Activity> Retype every line of the records exactly.

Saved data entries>
--- START ---

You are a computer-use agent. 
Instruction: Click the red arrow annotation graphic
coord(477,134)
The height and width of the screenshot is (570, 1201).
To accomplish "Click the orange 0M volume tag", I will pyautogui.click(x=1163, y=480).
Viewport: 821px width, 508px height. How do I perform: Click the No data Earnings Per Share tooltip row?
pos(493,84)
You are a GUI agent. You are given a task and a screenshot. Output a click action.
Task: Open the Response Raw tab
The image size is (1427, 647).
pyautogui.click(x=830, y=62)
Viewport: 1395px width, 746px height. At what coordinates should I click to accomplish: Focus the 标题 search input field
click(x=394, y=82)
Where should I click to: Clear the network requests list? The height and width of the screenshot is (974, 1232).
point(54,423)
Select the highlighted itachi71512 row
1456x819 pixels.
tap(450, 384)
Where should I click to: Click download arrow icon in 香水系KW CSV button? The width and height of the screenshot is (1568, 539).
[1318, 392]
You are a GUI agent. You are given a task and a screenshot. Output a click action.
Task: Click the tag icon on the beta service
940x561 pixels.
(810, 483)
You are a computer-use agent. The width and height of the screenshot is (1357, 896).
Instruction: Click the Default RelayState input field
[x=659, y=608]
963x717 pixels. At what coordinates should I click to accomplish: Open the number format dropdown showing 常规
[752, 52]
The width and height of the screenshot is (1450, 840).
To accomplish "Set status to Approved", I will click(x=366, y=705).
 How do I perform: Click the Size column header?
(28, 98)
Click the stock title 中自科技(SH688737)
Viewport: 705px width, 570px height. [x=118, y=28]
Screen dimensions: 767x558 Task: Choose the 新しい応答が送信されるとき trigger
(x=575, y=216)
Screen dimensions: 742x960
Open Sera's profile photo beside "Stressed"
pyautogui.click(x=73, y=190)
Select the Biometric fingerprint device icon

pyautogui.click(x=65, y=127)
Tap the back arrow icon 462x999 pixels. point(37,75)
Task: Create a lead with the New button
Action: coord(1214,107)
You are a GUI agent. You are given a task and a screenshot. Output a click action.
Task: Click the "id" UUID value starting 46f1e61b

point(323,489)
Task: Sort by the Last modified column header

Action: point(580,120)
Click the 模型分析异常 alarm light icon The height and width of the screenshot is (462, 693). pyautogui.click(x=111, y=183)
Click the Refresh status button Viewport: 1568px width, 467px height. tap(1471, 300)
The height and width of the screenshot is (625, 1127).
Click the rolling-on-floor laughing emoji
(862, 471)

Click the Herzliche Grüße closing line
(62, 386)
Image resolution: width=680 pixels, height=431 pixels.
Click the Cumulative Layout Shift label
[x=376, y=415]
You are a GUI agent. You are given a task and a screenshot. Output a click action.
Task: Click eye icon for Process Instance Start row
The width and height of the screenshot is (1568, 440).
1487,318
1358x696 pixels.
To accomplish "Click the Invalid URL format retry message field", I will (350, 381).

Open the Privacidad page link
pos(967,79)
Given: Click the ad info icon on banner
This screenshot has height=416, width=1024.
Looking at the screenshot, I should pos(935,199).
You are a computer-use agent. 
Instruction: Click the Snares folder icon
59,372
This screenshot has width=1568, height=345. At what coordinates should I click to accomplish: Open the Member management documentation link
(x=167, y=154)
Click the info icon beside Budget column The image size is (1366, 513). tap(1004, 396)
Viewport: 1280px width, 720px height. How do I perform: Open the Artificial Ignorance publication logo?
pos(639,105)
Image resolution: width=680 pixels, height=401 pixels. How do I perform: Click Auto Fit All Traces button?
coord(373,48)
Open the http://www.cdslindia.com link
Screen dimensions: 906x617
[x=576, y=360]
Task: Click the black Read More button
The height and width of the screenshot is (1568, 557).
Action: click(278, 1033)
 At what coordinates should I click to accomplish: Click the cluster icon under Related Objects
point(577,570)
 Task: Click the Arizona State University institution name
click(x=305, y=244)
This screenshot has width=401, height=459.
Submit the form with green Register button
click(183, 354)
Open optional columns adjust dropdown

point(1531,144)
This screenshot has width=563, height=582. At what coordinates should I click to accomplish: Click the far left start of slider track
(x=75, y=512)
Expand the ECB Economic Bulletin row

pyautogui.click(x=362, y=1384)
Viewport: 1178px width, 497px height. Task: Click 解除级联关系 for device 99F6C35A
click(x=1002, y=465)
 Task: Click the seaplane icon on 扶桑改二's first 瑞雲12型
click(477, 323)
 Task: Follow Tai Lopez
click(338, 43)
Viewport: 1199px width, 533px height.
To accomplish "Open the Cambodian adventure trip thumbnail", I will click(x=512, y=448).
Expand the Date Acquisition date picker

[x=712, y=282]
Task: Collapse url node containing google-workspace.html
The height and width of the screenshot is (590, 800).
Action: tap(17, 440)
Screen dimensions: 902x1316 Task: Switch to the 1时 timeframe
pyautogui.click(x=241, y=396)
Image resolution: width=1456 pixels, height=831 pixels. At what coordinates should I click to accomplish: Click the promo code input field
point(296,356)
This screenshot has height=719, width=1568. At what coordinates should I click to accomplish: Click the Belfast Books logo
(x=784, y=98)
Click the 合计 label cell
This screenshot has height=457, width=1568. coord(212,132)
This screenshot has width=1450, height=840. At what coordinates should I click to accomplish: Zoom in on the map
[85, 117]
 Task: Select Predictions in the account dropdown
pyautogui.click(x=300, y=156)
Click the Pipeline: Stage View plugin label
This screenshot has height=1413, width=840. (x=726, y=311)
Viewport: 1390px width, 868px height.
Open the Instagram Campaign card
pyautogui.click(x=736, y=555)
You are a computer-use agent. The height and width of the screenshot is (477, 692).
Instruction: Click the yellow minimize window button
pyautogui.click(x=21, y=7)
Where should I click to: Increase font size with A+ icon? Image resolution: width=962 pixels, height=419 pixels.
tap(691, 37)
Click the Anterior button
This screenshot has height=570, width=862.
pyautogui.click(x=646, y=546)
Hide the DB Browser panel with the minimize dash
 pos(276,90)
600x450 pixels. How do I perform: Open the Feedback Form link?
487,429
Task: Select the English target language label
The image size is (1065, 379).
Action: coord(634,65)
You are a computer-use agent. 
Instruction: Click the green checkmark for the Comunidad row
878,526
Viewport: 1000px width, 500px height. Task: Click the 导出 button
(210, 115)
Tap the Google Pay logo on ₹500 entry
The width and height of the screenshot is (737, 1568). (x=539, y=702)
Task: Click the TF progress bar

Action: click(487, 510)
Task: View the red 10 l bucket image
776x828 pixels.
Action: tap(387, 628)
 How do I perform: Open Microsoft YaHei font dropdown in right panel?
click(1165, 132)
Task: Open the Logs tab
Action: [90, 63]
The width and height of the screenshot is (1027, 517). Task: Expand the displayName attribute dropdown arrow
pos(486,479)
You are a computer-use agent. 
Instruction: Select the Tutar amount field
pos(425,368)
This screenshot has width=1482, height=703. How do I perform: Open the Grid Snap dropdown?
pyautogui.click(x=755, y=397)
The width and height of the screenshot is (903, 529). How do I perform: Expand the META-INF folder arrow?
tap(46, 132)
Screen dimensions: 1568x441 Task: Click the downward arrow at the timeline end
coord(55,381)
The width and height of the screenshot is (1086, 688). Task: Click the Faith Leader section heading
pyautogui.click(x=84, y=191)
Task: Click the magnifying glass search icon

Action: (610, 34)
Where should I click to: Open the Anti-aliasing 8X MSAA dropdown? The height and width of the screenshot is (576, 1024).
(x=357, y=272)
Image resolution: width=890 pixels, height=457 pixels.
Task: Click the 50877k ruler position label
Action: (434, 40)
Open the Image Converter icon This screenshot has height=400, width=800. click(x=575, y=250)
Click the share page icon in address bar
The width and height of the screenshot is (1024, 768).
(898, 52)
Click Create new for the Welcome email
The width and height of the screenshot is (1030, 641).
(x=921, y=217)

--- END ---

Output>
You are a computer-use agent. 
Instruction: Click the red arrow annotation graphic
coord(477,134)
The height and width of the screenshot is (570, 1201).
To accomplish "Click the orange 0M volume tag", I will pyautogui.click(x=1163, y=480).
Viewport: 821px width, 508px height. How do I perform: Click the No data Earnings Per Share tooltip row?
pos(493,84)
You are a GUI agent. You are given a task and a screenshot. Output a click action.
Task: Open the Response Raw tab
The image size is (1427, 647).
pyautogui.click(x=830, y=62)
Viewport: 1395px width, 746px height. At what coordinates should I click to accomplish: Focus the 标题 search input field
click(x=394, y=82)
Where should I click to: Clear the network requests list? The height and width of the screenshot is (974, 1232).
point(54,423)
Select the highlighted itachi71512 row
1456x819 pixels.
tap(450, 384)
Where should I click to: Click download arrow icon in 香水系KW CSV button? The width and height of the screenshot is (1568, 539).
[1318, 392]
You are a GUI agent. You are given a task and a screenshot. Output a click action.
Task: Click the tag icon on the beta service
940x561 pixels.
(810, 483)
You are a computer-use agent. The width and height of the screenshot is (1357, 896).
Instruction: Click the Default RelayState input field
[x=659, y=608]
963x717 pixels. At what coordinates should I click to accomplish: Open the number format dropdown showing 常规
[752, 52]
The width and height of the screenshot is (1450, 840).
To accomplish "Set status to Approved", I will click(x=366, y=705).
 How do I perform: Click the Size column header?
(28, 98)
Click the stock title 中自科技(SH688737)
Viewport: 705px width, 570px height. [x=118, y=28]
Screen dimensions: 767x558 Task: Choose the 新しい応答が送信されるとき trigger
(x=575, y=216)
Screen dimensions: 742x960
Open Sera's profile photo beside "Stressed"
pyautogui.click(x=73, y=190)
Select the Biometric fingerprint device icon

pyautogui.click(x=65, y=127)
Tap the back arrow icon 462x999 pixels. point(37,75)
Task: Create a lead with the New button
Action: coord(1214,107)
You are a GUI agent. You are given a task and a screenshot. Output a click action.
Task: Click the "id" UUID value starting 46f1e61b

point(323,489)
Task: Sort by the Last modified column header

Action: point(580,120)
Click the 模型分析异常 alarm light icon The height and width of the screenshot is (462, 693). pyautogui.click(x=111, y=183)
Click the Refresh status button Viewport: 1568px width, 467px height. tap(1471, 300)
The height and width of the screenshot is (625, 1127).
Click the rolling-on-floor laughing emoji
(862, 471)

Click the Herzliche Grüße closing line
(62, 386)
Image resolution: width=680 pixels, height=431 pixels.
Click the Cumulative Layout Shift label
[x=376, y=415]
You are a GUI agent. You are given a task and a screenshot. Output a click action.
Task: Click eye icon for Process Instance Start row
The width and height of the screenshot is (1568, 440).
1487,318
1358x696 pixels.
To accomplish "Click the Invalid URL format retry message field", I will (350, 381).

Open the Privacidad page link
pos(967,79)
Given: Click the ad info icon on banner
This screenshot has height=416, width=1024.
Looking at the screenshot, I should pos(935,199).
You are a computer-use agent. 
Instruction: Click the Snares folder icon
59,372
This screenshot has width=1568, height=345. At what coordinates should I click to accomplish: Open the Member management documentation link
(x=167, y=154)
Click the info icon beside Budget column The image size is (1366, 513). tap(1004, 396)
Viewport: 1280px width, 720px height. How do I perform: Open the Artificial Ignorance publication logo?
pos(639,105)
Image resolution: width=680 pixels, height=401 pixels. How do I perform: Click Auto Fit All Traces button?
coord(373,48)
Open the http://www.cdslindia.com link
Screen dimensions: 906x617
[x=576, y=360]
Task: Click the black Read More button
The height and width of the screenshot is (1568, 557).
Action: click(278, 1033)
 At what coordinates should I click to accomplish: Click the cluster icon under Related Objects
point(577,570)
 Task: Click the Arizona State University institution name
click(x=305, y=244)
This screenshot has width=401, height=459.
Submit the form with green Register button
click(183, 354)
Open optional columns adjust dropdown

point(1531,144)
This screenshot has width=563, height=582. At what coordinates should I click to accomplish: Click the far left start of slider track
(x=75, y=512)
Expand the ECB Economic Bulletin row

pyautogui.click(x=362, y=1384)
Viewport: 1178px width, 497px height. Task: Click 解除级联关系 for device 99F6C35A
click(x=1002, y=465)
 Task: Click the seaplane icon on 扶桑改二's first 瑞雲12型
click(477, 323)
 Task: Follow Tai Lopez
click(338, 43)
Viewport: 1199px width, 533px height.
To accomplish "Open the Cambodian adventure trip thumbnail", I will click(x=512, y=448).
Expand the Date Acquisition date picker

[x=712, y=282]
Task: Collapse url node containing google-workspace.html
The height and width of the screenshot is (590, 800).
Action: tap(17, 440)
Screen dimensions: 902x1316 Task: Switch to the 1时 timeframe
pyautogui.click(x=241, y=396)
Image resolution: width=1456 pixels, height=831 pixels. At what coordinates should I click to accomplish: Click the promo code input field
point(296,356)
This screenshot has height=719, width=1568. At what coordinates should I click to accomplish: Click the Belfast Books logo
(x=784, y=98)
Click the 合计 label cell
This screenshot has height=457, width=1568. coord(212,132)
This screenshot has width=1450, height=840. At what coordinates should I click to accomplish: Zoom in on the map
[85, 117]
 Task: Select Predictions in the account dropdown
pyautogui.click(x=300, y=156)
Click the Pipeline: Stage View plugin label
This screenshot has height=1413, width=840. (x=726, y=311)
Viewport: 1390px width, 868px height.
Open the Instagram Campaign card
pyautogui.click(x=736, y=555)
You are a computer-use agent. The height and width of the screenshot is (477, 692).
Instruction: Click the yellow minimize window button
pyautogui.click(x=21, y=7)
Where should I click to: Increase font size with A+ icon? Image resolution: width=962 pixels, height=419 pixels.
tap(691, 37)
Click the Anterior button
This screenshot has height=570, width=862.
pyautogui.click(x=646, y=546)
Hide the DB Browser panel with the minimize dash
 pos(276,90)
600x450 pixels. How do I perform: Open the Feedback Form link?
487,429
Task: Select the English target language label
The image size is (1065, 379).
Action: coord(634,65)
You are a computer-use agent. 
Instruction: Click the green checkmark for the Comunidad row
878,526
Viewport: 1000px width, 500px height. Task: Click the 导出 button
(210, 115)
Tap the Google Pay logo on ₹500 entry
The width and height of the screenshot is (737, 1568). (x=539, y=702)
Task: Click the TF progress bar

Action: click(487, 510)
Task: View the red 10 l bucket image
776x828 pixels.
Action: tap(387, 628)
 How do I perform: Open Microsoft YaHei font dropdown in right panel?
click(1165, 132)
Task: Open the Logs tab
Action: [90, 63]
The width and height of the screenshot is (1027, 517). Task: Expand the displayName attribute dropdown arrow
pos(486,479)
You are a computer-use agent. 
Instruction: Select the Tutar amount field
pos(425,368)
This screenshot has width=1482, height=703. How do I perform: Open the Grid Snap dropdown?
pyautogui.click(x=755, y=397)
The width and height of the screenshot is (903, 529). How do I perform: Expand the META-INF folder arrow?
tap(46, 132)
Screen dimensions: 1568x441 Task: Click the downward arrow at the timeline end
coord(55,381)
The width and height of the screenshot is (1086, 688). Task: Click the Faith Leader section heading
pyautogui.click(x=84, y=191)
Task: Click the magnifying glass search icon

Action: (610, 34)
Where should I click to: Open the Anti-aliasing 8X MSAA dropdown? The height and width of the screenshot is (576, 1024).
(x=357, y=272)
Image resolution: width=890 pixels, height=457 pixels.
Task: Click the 50877k ruler position label
Action: (434, 40)
Open the Image Converter icon This screenshot has height=400, width=800. click(x=575, y=250)
Click the share page icon in address bar
The width and height of the screenshot is (1024, 768).
(898, 52)
Click Create new for the Welcome email
The width and height of the screenshot is (1030, 641).
(x=921, y=217)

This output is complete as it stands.